Once you reach the line that holds "Screen dimensions: 960x544" in the listing below, output it and every line after it through the line that holds "Given: Focus the", word for word.

*** Opening DATA IN THIS EXERCISE ***

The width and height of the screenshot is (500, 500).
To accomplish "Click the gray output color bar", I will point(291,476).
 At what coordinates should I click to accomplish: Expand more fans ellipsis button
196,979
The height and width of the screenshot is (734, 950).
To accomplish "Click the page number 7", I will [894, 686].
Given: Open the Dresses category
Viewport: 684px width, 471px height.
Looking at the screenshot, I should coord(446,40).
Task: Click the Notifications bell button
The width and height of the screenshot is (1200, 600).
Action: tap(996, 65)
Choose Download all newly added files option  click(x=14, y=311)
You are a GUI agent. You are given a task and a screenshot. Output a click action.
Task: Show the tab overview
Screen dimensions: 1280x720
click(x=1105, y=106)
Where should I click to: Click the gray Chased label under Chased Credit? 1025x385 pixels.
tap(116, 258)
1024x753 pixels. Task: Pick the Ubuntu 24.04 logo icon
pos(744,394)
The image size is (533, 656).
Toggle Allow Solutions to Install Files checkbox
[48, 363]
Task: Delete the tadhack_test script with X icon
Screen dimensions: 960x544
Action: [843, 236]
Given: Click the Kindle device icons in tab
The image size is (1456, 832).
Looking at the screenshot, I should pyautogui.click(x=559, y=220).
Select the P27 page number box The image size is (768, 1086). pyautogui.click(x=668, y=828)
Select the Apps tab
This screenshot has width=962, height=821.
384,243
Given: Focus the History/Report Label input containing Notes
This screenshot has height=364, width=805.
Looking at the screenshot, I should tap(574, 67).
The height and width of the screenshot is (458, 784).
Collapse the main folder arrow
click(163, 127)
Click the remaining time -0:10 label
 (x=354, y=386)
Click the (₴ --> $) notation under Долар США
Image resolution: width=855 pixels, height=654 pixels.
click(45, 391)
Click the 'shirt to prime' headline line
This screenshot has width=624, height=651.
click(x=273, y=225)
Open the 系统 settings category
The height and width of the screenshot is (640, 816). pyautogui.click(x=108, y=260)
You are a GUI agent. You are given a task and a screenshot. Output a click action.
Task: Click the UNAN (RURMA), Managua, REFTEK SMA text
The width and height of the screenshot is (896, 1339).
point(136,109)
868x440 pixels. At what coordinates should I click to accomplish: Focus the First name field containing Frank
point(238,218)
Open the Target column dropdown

*** Closing DATA IN THIS EXERCISE ***

### YOUR SOLUTION
Screen dimensions: 960x544
Action: [843, 236]
Given: Click the Kindle device icons in tab
The image size is (1456, 832).
Looking at the screenshot, I should pyautogui.click(x=559, y=220).
Select the P27 page number box The image size is (768, 1086). pyautogui.click(x=668, y=828)
Select the Apps tab
This screenshot has width=962, height=821.
384,243
Given: Focus the History/Report Label input containing Notes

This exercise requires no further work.